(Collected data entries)
▼
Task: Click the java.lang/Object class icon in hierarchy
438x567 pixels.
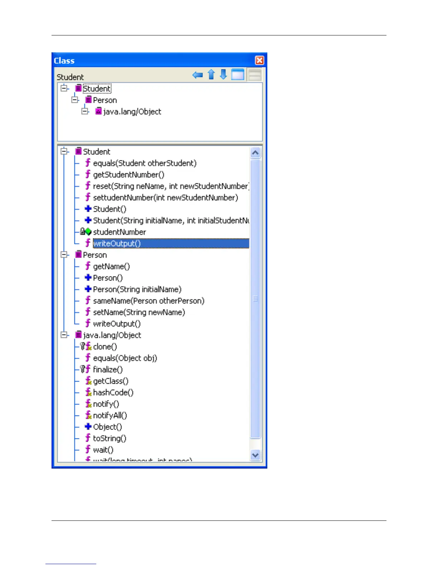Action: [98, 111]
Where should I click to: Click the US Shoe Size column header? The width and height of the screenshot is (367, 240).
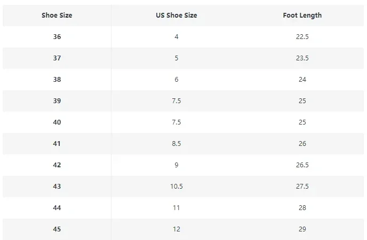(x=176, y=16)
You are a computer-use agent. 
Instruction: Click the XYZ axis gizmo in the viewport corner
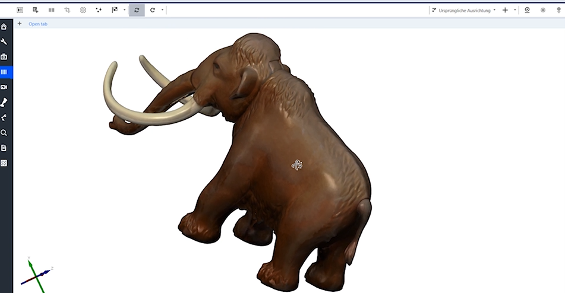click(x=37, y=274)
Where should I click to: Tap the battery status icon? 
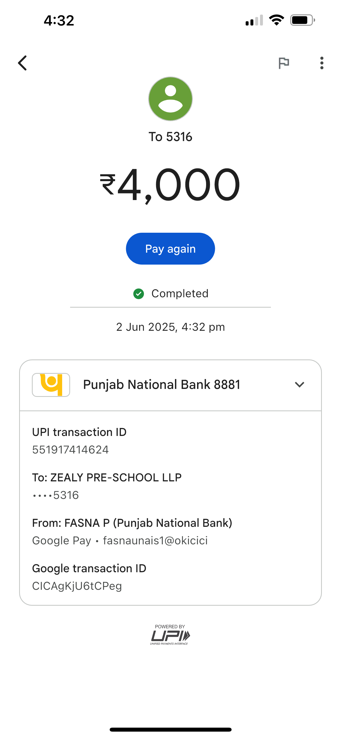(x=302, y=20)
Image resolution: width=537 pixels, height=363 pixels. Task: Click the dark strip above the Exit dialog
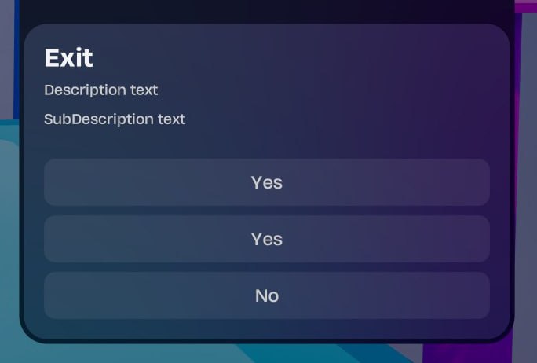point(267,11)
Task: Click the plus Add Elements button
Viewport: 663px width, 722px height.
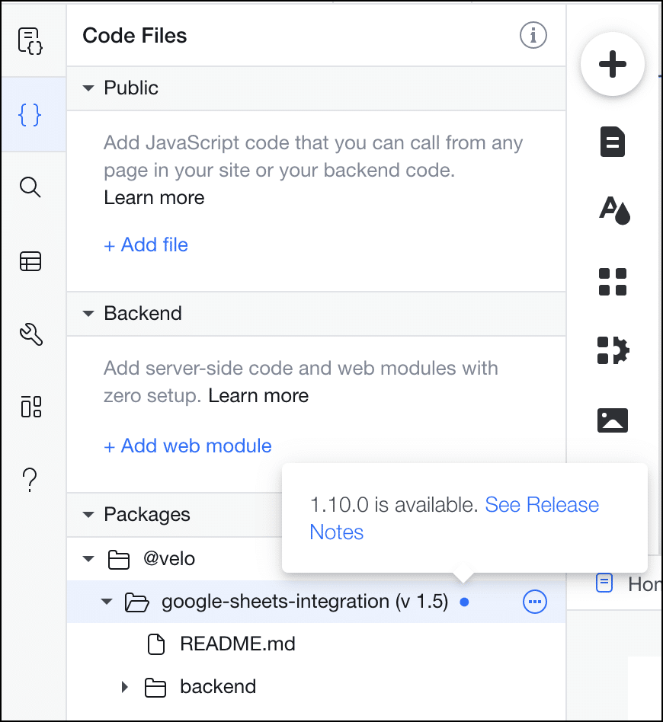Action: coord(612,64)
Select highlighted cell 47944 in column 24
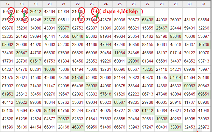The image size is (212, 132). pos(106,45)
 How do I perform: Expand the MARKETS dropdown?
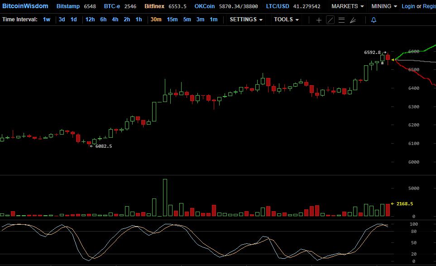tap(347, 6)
▲
An exact repeat of all the data is required, pictures excluded.

Task: Click the java.lang/Object class icon in hierarchy
438x567 pixels.
Action: [98, 111]
Where should I click to: Click the US Shoe Size column header? The width and height of the screenshot is (367, 240).
(x=176, y=16)
You are a computer-use agent. 
Instruction: Click the XYZ axis gizmo in the viewport corner
click(x=37, y=274)
Where should I click to: Tap the battery status icon? 
(x=302, y=20)
Image resolution: width=537 pixels, height=363 pixels. Task: Click the dark strip above the Exit dialog
point(267,11)
Task: Click the plus Add Elements button
Viewport: 663px width, 722px height.
Action: coord(612,64)
Select highlighted cell 47944 in column 24
The image size is (212, 132). pos(106,45)
 How do I perform: Expand the MARKETS dropdown?
tap(347, 6)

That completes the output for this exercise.